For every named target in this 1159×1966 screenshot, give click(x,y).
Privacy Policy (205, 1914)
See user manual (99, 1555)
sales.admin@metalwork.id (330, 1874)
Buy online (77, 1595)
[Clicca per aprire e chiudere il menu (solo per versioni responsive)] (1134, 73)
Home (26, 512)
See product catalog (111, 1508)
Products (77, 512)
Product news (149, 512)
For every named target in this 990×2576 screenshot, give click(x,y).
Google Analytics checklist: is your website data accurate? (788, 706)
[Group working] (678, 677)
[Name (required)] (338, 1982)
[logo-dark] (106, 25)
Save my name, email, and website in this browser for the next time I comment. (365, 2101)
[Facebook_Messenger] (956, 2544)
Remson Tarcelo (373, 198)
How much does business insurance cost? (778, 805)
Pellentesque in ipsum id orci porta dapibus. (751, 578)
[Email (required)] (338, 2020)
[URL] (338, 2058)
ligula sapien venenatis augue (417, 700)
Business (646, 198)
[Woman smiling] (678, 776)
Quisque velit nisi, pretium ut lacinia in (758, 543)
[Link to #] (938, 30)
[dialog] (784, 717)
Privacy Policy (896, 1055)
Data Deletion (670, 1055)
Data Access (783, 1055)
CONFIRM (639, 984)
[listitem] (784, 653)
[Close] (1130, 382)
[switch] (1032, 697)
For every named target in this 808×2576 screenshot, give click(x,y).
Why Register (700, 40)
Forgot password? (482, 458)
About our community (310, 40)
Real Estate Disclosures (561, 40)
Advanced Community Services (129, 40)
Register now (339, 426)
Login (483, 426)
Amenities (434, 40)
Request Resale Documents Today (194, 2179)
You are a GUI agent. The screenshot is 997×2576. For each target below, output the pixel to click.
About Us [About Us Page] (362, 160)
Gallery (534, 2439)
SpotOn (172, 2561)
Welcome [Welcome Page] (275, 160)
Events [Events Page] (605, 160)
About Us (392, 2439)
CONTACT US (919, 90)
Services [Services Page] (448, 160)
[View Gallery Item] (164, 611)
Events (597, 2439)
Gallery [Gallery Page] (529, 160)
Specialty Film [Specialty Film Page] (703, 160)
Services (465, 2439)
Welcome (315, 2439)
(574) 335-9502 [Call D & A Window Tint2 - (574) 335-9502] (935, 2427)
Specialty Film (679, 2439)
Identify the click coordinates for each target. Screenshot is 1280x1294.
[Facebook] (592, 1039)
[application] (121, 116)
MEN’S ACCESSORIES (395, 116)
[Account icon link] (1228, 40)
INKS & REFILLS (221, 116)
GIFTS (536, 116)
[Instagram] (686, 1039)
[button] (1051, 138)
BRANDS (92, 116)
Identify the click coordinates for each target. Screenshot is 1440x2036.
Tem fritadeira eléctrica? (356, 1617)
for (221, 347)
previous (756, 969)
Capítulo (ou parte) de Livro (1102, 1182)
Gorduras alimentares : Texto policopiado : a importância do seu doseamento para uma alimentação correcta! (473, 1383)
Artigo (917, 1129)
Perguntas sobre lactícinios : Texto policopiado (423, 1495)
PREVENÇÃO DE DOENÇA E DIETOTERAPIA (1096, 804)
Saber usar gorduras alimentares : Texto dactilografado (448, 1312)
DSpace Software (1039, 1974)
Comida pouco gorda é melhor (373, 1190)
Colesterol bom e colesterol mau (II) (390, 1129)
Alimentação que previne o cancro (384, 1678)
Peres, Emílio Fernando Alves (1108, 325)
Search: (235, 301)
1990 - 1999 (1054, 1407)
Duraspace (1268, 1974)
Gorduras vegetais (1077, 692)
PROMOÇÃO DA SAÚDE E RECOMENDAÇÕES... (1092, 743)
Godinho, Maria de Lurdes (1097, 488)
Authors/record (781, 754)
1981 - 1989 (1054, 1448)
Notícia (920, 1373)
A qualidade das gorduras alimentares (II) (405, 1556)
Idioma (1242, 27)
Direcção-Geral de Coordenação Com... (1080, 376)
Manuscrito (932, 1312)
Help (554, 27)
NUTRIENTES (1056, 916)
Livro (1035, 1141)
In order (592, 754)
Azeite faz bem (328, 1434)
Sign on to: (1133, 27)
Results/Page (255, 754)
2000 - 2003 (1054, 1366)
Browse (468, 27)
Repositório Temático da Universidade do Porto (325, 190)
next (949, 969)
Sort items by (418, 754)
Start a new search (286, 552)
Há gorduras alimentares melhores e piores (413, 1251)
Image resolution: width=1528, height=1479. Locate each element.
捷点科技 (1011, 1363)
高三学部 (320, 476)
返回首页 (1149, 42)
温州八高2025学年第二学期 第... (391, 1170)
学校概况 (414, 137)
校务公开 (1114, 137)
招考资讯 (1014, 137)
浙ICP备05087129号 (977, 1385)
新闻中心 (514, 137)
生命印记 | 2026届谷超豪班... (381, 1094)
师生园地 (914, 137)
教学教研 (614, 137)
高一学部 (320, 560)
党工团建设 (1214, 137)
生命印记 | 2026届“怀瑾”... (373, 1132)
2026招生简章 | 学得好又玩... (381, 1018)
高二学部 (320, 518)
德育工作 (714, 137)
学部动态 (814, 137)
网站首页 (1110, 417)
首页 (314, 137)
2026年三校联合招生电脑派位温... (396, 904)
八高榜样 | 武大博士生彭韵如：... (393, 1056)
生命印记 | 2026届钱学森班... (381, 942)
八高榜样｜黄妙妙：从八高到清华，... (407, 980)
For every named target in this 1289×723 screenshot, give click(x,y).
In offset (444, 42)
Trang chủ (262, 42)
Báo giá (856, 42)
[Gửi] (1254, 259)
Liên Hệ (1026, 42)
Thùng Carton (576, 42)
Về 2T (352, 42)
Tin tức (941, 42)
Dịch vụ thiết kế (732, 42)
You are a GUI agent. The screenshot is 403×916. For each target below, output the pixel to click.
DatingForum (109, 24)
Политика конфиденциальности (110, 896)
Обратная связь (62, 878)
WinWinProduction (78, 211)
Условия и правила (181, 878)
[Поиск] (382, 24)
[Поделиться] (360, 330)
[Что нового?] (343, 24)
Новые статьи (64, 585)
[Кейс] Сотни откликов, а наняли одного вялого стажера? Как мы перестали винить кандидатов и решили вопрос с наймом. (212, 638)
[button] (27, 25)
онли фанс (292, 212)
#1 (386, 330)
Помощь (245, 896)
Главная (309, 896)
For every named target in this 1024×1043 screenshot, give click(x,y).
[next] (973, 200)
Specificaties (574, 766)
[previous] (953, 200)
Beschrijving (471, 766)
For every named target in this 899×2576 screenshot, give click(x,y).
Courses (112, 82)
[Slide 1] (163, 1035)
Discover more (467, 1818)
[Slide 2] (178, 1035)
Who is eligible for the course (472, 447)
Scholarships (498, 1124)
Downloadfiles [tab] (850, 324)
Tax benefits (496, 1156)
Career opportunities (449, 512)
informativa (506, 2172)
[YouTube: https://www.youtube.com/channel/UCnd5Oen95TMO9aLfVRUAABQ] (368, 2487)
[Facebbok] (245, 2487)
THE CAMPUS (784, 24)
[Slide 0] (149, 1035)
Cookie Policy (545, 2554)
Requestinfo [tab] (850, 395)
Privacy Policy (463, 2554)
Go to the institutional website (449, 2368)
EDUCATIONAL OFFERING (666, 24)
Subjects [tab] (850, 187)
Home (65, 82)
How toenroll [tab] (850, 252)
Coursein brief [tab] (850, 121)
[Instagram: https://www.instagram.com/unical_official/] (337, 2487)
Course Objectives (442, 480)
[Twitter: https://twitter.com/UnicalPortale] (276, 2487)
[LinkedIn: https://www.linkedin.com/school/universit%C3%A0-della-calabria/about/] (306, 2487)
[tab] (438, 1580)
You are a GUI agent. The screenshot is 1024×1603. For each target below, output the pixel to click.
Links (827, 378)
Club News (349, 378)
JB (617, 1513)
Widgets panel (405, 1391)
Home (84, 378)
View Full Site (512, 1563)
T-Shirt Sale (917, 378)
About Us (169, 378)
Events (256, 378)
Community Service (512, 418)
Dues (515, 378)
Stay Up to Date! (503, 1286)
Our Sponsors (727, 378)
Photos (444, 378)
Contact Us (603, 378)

▶ _Prompt_:
Count the lines of the listing above that contain the string "policopiado", with case counting. Reply with the number only.

▶ _Result below_:
2